Exercise prompt: Exact copy, pictures excluded: print the lines from the one with "143x96 pixels. Task: Click" through the final line of the records.

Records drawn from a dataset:
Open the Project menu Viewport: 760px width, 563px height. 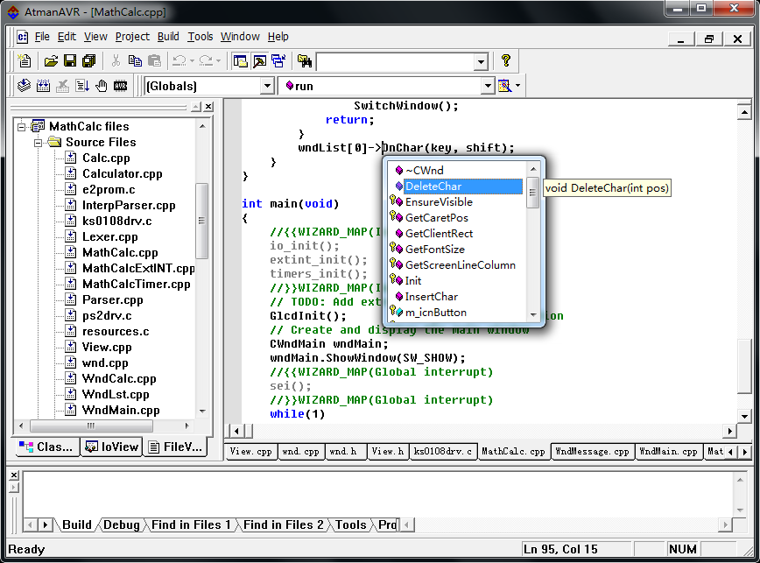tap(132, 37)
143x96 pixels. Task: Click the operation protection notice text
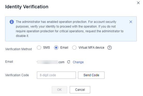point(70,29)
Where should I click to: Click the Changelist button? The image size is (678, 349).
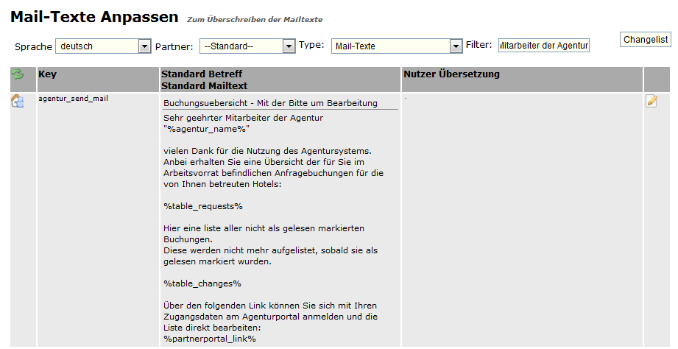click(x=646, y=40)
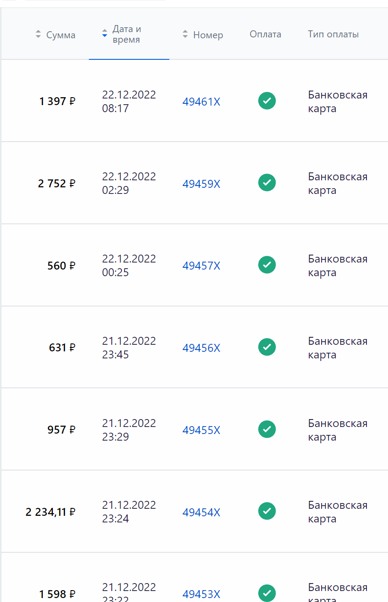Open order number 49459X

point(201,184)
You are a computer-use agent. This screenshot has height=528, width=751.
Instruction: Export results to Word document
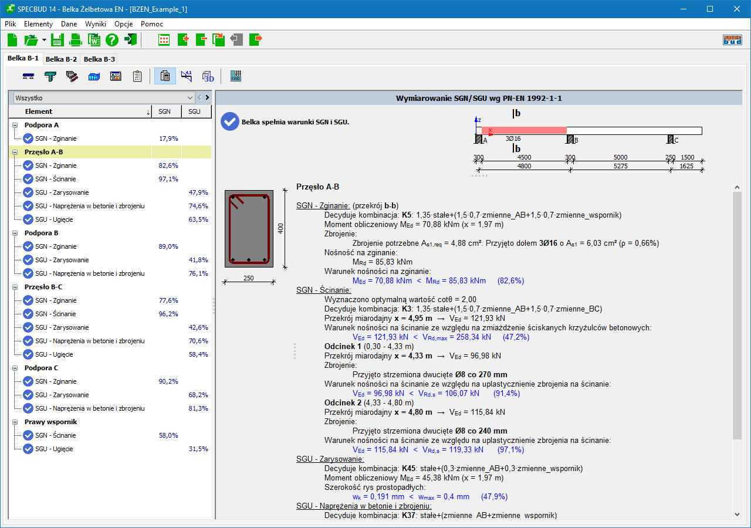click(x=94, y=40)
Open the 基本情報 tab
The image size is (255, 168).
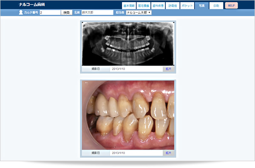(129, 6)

Answer to the problem:
143x96 pixels. Task: Click the operation protection notice text
point(70,29)
Where should I click to: Click the Changelist button? The image size is (678, 349).
click(x=646, y=40)
Open order number 49459X

point(201,184)
You are a computer-use agent. This screenshot has height=528, width=751.
Instruction: Export results to Word document
click(x=94, y=40)
Open the 基本情報 tab
The image size is (255, 168).
(129, 6)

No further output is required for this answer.